Additionally, this quote from the article demonstrates the bias pretty clearly: “But Prof Reiss argues that there is an educational value in comparing creationist ideas with scientific theories like Darwin's theory of evolution because they demonstrate how science, unlike religious beliefs, can be tested.” Note how creationists have “ideas,” how “scientists” have “theories,” and how “Darwin's theory of evolution ... can be tested.” Never mind scientists who are creationists and who have creationist theories that can be tested scientifically (one example being the RATE project). Or the fact that you can’t objectively test origins—and that what is testable of evolution theory, i.e., natural selection, is something creationists also accept.
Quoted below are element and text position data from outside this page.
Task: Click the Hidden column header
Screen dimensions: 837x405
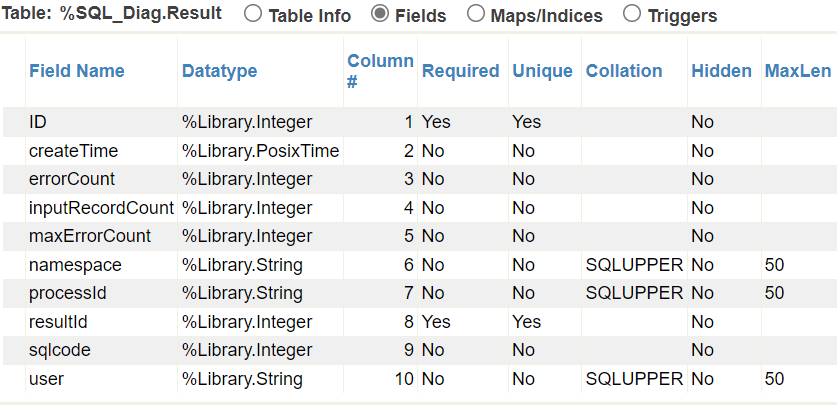Action: pos(721,71)
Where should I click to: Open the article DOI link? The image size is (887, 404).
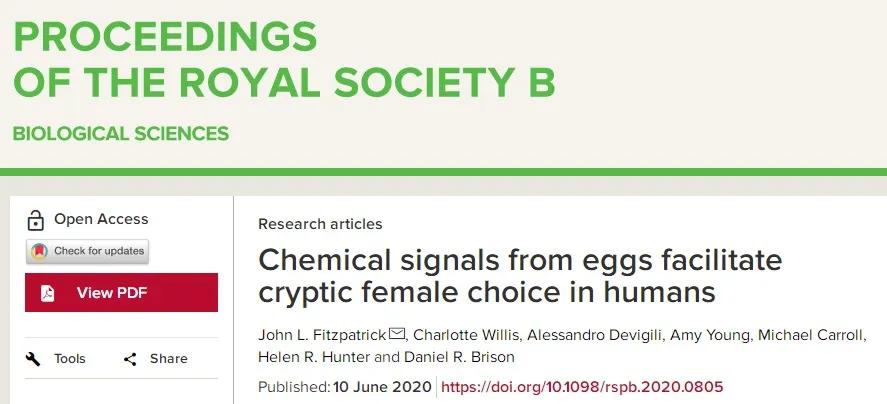(582, 387)
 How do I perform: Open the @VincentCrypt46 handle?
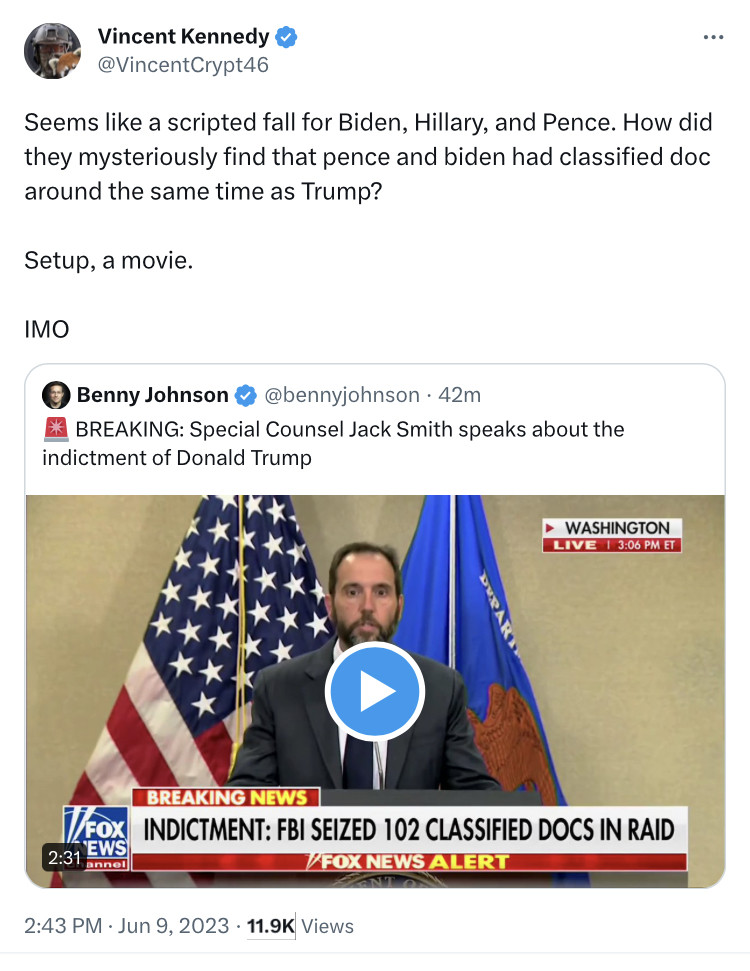(183, 65)
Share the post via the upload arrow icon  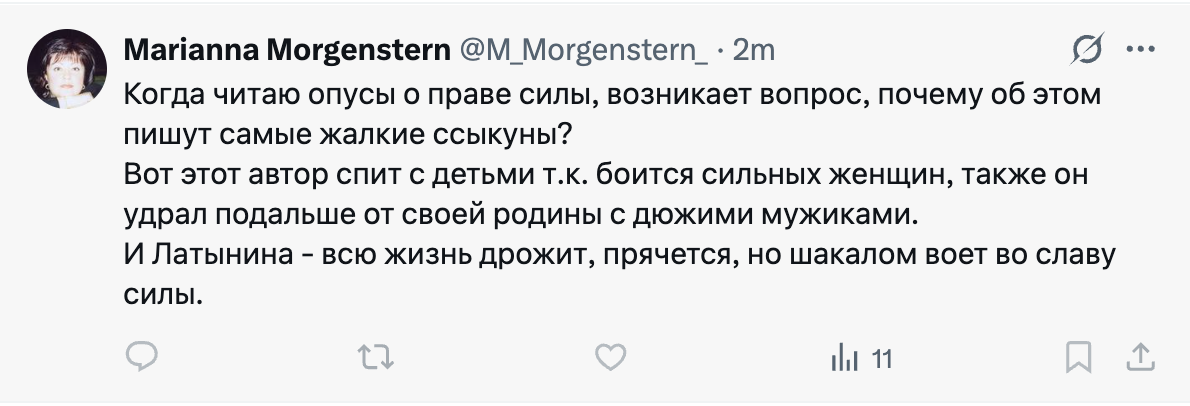[x=1142, y=357]
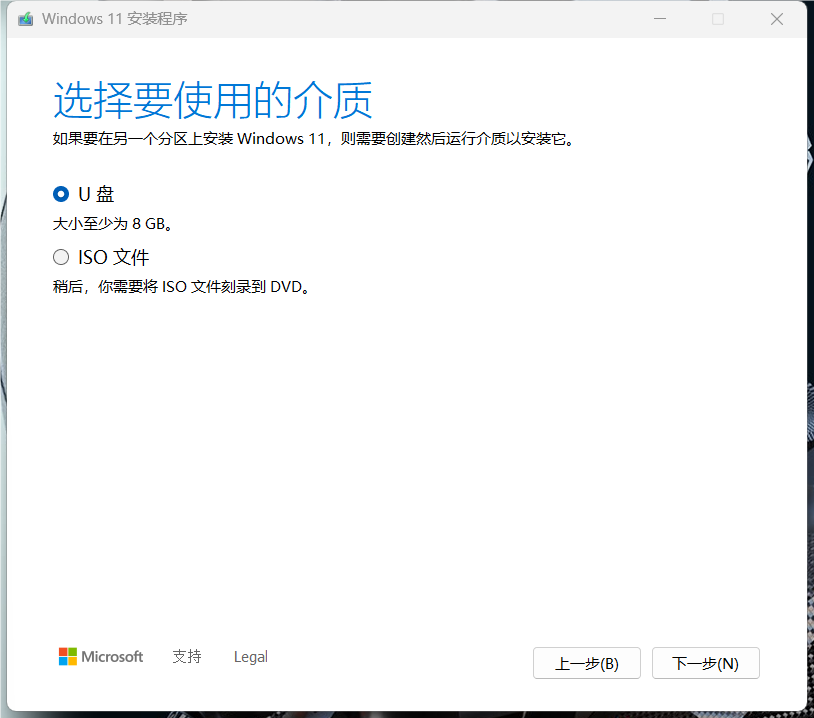This screenshot has width=814, height=718.
Task: Click the "Windows 11 安装程序" title text
Action: pyautogui.click(x=114, y=19)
It is encouraging to hear that pupils are continuing to raise questions about evolution in the classroom, despite authorities’ attempts to stifle honest inquiry. While Answers in Genesis does not condone mandating educators to teach creation (such policies would inevitably result in evolutionists mis-teaching creation theory), we do strongly believe students and teachers should have the academic freedom to discuss the weaknesses and presuppositions inherent in Darwinism. But no matter what level of academic freedom is allowed in the science classroom, it is the ultimate responsibility of parents, pastors, and lay leaders to clearly explain the reliability of Genesis—and all of God’s Word—to each new generation.